The premise of a "Beyond Internet", is like saying "Beyond Telephones", in the early 1900's. Internet, like the telephone, is a step in the evolution of human information sharing. Perhaps a bit over-simplified ... but the "rush" to Internet/Intranet, while valid in its potential for information distribution to the general public, is a "Trojan Horse" when applied to travel -- except that it facilitates electronic settlement.
The controlling element of travel distribution has not been, as is perceived by most, the GDS/CRS systems. Rather, the controlling element of travel distribution has been the airline owned ARC (or BSP) settlement process. It is the need for a paper "proof of entitlement" (ticket) that brings travelers to travel agencies -- since only "authorized" agents can issue tickets and submit "audit coupons" to ARC/BSP.
Electronic settlement -- whether credit card, personal debit card, or EDIFACT transactions between corporations -- is increasingly the norm; an "expectation" of the individual; a management and cost control issue of corporations. Yet, historically, airline seat distribution has been tied to settlement with the airline required audit coupon document.
When tied to travel agents sales via GDS/CRSs, settlement cost is disproportionately high if compared to other industries. One reason is the internal inefficiency of airline processing; but more importantly, it is inefficient by consumer and corporate criteria. Despite these added costs, the importance of "air" in travel is reinforced. While other travel vendors use alternative settlement solutions, travel agents selling air continue to dominate travel distribution.
However, electronic tickets are "teaching" airlines how to track settlement of inventory electronically, just as grocery stores tracks the sale of a single food item to the consumer separately from the settlement of the purchase from which that single item originated. Increased airline use of direct electronic settlement would suggest conventional "other industry" methods of product distribution.
These channels typically include "remanufacturing" and "risk-taking" wholesale or volume discount outlets. While the terms are not particularly new to travel, the driving difference will lie in the method of settlement -- and the resulting change in comparative information that has "traditionally" been available via the GDS/CRSs and the shared market data of ARC/BSP.
As direct purchase gains increasing consumer acceptance, the purchase price of any item becomes, optionally, confidential -- and thus, "negotiable". Concurrently, it enables negotiation via the "bidding" process, open or closed, a tool with which some airlines are already experimenting.
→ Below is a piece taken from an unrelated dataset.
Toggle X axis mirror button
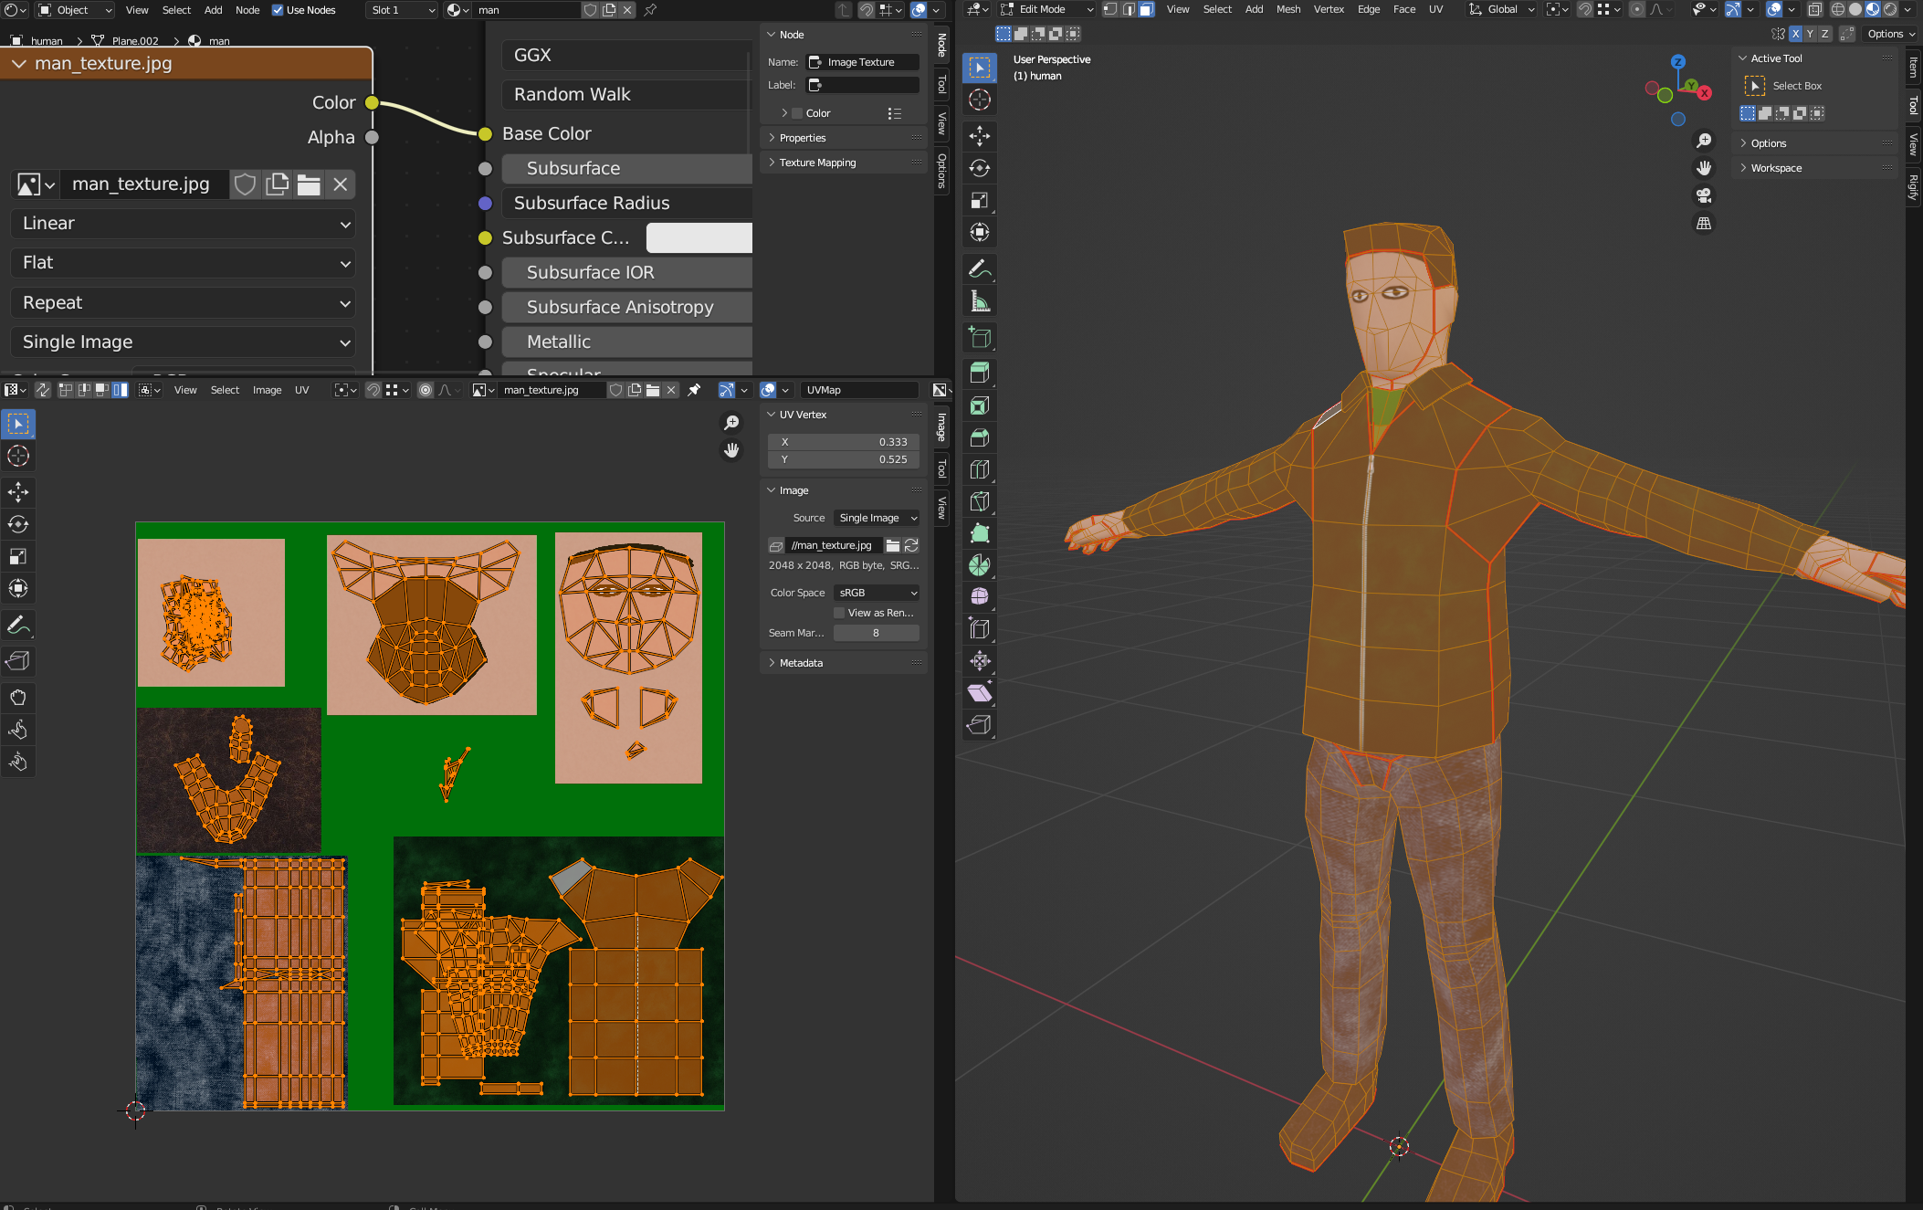Screen dimensions: 1923x1210 (1795, 34)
Direct or EDIFACT settlement (already common for other major purchases among large corporations) with corporations or wholesale travel outlets are also "off line" -- not subject to competitive "public" scrutiny of GDS/CRSs or the ARC/BSP market share reports. Thus, direct sales induce pricing more accurately structured to the distribution relationship; the value of the specific distributor to the airline.
Therefore, one can expect to see...
1. GDS/CRSs will transition from selling airline seats to offering expanded tour and cruise product inventory and packages that remain dependent on the "human" value added service of travel agents.
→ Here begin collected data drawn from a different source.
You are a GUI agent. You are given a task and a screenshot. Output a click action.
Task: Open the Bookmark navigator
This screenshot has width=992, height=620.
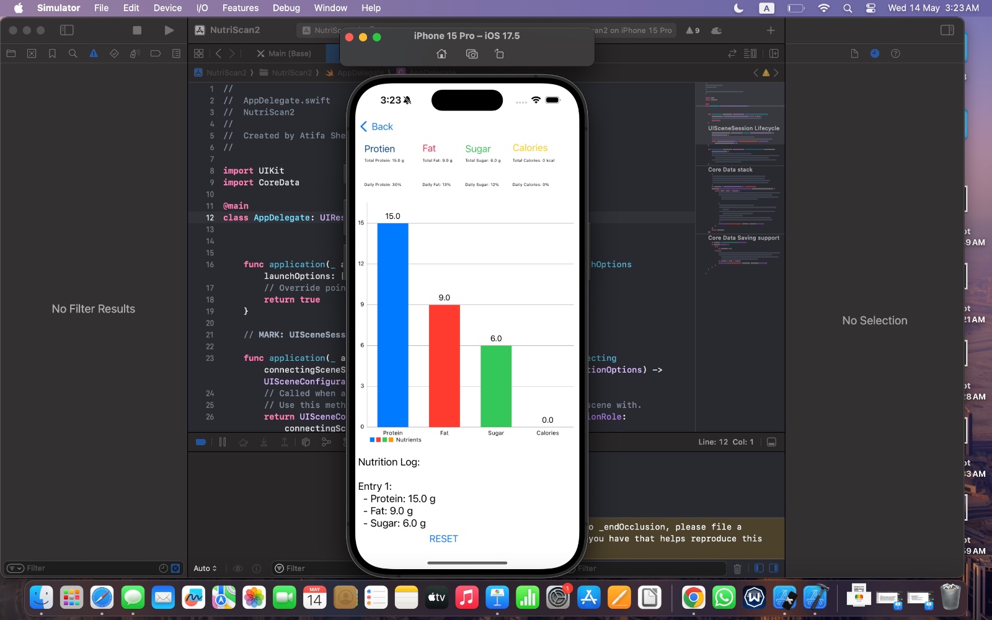coord(52,53)
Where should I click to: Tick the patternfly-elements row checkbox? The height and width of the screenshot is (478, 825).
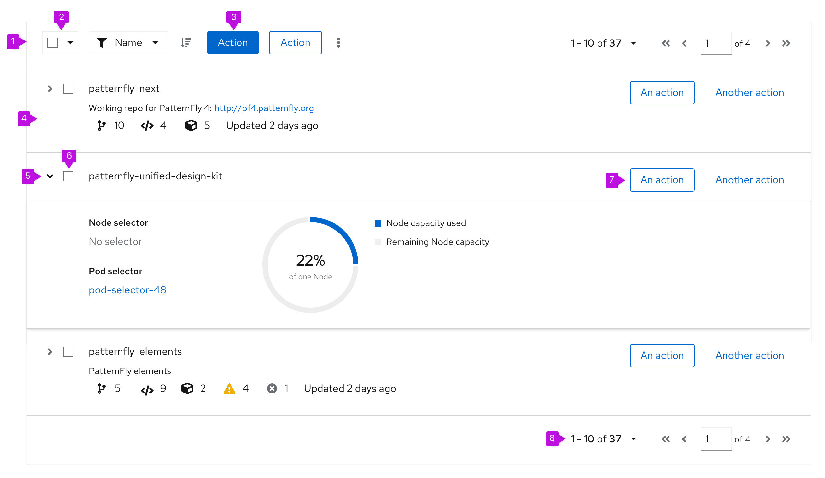pyautogui.click(x=68, y=352)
2. Smaller travel agencies will focus more on marketing packages than on selling commodity airline seats -- and turn increasingly to the familiar GDS/CRS channel for the "packaged" products.
3. Airlines will sell commodity seats direct wherever they can ... direct where it makes sense... and via repackagers, wholesale, or volume direct outlets. Seat prices will be structured increasingly to the distribution channel. Agencies add mark-ups or fees to essentially net fares to recover their costs.
4. Many corporations will buy direct at volume purchase prices, using controlled booking environments to insure their commitments.
5. Larger corporate travel agencies will "step up" to the wholesale issue by "taking risk" and pre-purchasing against the consolidated commitments of their clients.
6. "Niche" packagers will evolve to buy in volume from airline, hotel, and/or car vendors alike -- and "remanufacture" these products into market specific "whole" products (i.e., the 3-day business tour that includes a specific airline, specific hotel, and a rental car at a price competitive with "published" air fare alone.
I see Internet only as another tool in the communication/settlement process.